Clinical practice has proved that combinations of several diagnostic parameters could increase the diagnostic and predicting power. As the present study revealed, the predicting significance of aPTT and PLT was low for T2DM, whereas FIB had high predicting significance for DN. Therefore, it would be important to investigate whether the combination of FIB and PLT had higher predictive power for DN in T2DM patients than their single use. As expected, the results demonstrated a higher AUC of 0.883, a sensitivity of 90%, and a specificity of 72% for predicting DN when using their cutoff values, respectively, than those of FIB or PLT single use. From the results, the study further indicated that combining FIB and PLT measurements may serve as a more useful tool in the prediction for nephropathy in T2DM patients.

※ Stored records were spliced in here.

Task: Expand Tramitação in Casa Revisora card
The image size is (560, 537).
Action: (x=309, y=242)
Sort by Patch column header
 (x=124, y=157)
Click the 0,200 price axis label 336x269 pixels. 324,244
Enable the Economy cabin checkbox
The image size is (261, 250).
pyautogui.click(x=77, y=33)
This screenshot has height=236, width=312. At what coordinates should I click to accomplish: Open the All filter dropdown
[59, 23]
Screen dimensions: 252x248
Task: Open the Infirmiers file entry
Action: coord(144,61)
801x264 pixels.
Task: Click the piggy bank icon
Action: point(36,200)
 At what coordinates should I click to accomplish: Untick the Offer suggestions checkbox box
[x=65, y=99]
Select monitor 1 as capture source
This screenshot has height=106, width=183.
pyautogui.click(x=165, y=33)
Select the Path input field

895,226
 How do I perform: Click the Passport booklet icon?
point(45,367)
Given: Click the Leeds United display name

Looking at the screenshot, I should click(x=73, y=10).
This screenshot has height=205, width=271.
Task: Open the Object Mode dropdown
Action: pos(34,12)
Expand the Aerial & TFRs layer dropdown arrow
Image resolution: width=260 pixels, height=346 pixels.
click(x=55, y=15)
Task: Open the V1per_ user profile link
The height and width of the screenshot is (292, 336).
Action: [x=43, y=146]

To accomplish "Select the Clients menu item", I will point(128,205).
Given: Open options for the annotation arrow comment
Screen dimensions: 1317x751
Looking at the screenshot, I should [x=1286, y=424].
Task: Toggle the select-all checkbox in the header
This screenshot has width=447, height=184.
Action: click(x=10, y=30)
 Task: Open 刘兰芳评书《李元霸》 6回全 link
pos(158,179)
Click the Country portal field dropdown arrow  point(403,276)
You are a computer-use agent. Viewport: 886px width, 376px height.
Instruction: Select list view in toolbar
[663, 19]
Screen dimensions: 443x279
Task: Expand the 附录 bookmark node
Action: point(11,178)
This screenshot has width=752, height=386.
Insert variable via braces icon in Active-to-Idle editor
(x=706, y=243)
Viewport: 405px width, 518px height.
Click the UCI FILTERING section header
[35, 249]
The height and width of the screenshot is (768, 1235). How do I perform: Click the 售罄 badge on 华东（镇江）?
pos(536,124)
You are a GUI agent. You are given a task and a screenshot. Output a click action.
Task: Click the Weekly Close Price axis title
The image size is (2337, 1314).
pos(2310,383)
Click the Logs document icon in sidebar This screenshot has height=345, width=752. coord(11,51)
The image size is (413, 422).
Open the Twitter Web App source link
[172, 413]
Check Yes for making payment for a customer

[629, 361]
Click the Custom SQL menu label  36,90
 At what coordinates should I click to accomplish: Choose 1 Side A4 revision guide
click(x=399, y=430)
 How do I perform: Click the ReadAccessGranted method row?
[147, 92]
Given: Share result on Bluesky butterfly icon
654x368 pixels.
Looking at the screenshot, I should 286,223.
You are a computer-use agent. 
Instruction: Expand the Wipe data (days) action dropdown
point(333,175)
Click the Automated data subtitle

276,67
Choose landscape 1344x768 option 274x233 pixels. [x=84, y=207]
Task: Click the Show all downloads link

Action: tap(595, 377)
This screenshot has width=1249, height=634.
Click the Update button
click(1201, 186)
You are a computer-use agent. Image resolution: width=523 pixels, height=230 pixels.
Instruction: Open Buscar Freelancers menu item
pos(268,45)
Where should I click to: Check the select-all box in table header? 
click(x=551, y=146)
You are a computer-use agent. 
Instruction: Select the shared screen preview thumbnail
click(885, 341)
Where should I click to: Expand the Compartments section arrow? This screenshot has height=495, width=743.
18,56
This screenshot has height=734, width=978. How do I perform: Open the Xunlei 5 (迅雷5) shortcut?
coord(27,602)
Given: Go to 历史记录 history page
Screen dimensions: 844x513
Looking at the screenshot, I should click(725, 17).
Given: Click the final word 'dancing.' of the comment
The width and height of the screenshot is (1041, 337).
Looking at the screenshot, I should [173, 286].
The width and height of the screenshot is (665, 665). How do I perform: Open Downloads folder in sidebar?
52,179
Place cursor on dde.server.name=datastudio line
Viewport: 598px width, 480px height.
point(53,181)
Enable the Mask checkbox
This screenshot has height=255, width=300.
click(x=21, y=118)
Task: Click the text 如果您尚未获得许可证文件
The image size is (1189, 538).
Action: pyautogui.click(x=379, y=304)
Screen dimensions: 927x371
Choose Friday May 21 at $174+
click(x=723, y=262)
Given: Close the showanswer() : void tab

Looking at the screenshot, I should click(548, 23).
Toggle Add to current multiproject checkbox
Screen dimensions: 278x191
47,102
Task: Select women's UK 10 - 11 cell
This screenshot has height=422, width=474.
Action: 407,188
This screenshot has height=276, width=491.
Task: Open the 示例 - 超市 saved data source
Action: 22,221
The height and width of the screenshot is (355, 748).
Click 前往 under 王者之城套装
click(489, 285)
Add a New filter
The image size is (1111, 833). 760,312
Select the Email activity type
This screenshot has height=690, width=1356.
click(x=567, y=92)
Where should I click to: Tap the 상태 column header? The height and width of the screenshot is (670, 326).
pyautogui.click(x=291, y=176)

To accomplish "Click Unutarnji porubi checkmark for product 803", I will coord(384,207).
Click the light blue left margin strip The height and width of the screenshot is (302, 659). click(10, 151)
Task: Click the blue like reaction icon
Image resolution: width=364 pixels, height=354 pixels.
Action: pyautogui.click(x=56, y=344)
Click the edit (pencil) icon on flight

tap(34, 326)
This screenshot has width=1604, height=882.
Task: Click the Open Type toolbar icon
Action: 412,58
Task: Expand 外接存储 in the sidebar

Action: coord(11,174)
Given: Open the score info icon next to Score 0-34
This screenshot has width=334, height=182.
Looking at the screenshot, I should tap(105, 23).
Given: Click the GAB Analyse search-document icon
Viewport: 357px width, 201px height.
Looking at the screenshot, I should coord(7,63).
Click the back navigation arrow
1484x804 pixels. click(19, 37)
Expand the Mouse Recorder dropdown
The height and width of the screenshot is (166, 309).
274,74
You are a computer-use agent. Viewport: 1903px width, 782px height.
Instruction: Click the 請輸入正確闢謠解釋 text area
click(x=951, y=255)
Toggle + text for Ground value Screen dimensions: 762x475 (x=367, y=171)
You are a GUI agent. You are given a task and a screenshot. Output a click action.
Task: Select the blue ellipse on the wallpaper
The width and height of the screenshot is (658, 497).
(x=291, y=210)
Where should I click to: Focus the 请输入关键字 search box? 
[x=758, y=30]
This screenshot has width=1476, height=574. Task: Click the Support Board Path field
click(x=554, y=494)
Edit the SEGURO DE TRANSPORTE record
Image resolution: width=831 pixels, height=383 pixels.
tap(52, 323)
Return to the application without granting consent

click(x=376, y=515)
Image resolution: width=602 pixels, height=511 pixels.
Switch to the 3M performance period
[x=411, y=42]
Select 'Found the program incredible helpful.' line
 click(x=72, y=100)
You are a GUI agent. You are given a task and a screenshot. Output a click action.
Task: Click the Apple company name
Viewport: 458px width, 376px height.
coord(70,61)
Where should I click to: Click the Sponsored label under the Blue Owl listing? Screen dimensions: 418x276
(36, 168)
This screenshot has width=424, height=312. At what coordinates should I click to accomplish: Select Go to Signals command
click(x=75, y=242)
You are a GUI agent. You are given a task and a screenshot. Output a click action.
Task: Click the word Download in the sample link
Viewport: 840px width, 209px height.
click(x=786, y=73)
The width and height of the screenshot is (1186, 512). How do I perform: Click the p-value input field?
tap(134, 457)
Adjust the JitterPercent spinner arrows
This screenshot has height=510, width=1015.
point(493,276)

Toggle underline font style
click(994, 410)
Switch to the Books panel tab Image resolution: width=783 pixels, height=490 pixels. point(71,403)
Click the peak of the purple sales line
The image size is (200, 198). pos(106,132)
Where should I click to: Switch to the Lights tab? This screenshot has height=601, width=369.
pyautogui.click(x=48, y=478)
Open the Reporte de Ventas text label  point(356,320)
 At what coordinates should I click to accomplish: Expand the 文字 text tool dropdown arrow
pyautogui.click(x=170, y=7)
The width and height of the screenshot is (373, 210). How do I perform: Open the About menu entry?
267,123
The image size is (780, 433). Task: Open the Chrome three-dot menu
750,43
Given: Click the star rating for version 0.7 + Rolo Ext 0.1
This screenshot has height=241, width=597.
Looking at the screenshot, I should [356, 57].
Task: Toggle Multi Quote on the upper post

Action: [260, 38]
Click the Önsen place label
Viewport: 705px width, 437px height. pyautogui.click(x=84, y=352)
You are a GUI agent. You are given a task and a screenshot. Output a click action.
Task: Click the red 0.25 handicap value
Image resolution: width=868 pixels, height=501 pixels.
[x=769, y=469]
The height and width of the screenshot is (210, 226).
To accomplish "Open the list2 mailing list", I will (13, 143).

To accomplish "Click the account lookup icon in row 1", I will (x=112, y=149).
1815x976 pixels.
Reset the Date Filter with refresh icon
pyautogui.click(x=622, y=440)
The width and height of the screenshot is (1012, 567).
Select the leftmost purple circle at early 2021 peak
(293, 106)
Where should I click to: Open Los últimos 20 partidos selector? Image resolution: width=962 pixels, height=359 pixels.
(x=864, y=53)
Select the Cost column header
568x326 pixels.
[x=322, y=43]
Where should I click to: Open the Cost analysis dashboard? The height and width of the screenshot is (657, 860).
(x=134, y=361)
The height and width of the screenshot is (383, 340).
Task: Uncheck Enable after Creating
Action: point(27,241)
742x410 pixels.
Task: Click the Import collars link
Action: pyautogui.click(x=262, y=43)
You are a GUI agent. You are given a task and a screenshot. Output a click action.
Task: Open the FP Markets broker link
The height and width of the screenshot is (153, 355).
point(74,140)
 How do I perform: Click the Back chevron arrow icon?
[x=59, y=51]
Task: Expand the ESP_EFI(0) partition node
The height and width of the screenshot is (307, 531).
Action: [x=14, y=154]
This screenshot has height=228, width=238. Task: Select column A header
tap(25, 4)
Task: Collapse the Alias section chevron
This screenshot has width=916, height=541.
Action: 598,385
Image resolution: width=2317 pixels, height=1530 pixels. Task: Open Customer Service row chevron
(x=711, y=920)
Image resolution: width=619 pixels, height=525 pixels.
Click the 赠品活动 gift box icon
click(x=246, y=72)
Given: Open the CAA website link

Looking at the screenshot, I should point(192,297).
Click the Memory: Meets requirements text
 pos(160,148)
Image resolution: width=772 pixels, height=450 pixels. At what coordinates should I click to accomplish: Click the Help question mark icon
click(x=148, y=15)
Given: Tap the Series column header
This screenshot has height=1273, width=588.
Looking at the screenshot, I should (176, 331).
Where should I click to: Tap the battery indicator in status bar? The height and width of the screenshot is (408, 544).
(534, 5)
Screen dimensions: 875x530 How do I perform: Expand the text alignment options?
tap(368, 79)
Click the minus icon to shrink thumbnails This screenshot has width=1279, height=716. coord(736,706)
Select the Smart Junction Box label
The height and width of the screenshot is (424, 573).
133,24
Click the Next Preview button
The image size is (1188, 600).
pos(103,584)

There are at least two limitations concerning the present study. Firstly, there probably were some nephropathy patients with other complications and T2DM patients with complications which were not diagnosed before treatment. Therefore, the laboratory data from those patients would cause some uncertain results and might potentially increase the predicting power of the hemostatic parameters. Secondly, the percentage of patients with serious nephropathy also might potentially increase the predicting power, and patients were not stratified based on disease condition of nephropathy in this study. Therefore, it was unclear whether there was significant difference for levels of hemostatic parameters between slight and serious DN. Although there were limitations, the present study also revealed the valuable predicting significance of fibrinogen and the combination of fibrinogen and platelet count in the prediction for nephropathy in T2DM patients.

5. Conclusion

This study suggests that hemostatic parameters have a lower predicting value for type 2 diabetes mellitus, and fibrinogen is the independent risk factor with high predicting power for nephropathy in patients with type 2 diabetes mellitus, and a combination of fibrinogen and platelet count can increase the predicting power. However, further multicentric and controlled prospective studies on large groups of patients may give more definite results.

Conflicts of Interest

There was no conflict of interests.


The authors thank all those who supported in patient recruitment and help them to gather patient information. This work was supported by the Natural Science Foundation of Zhejiang Province (Grant no. LY17H080007).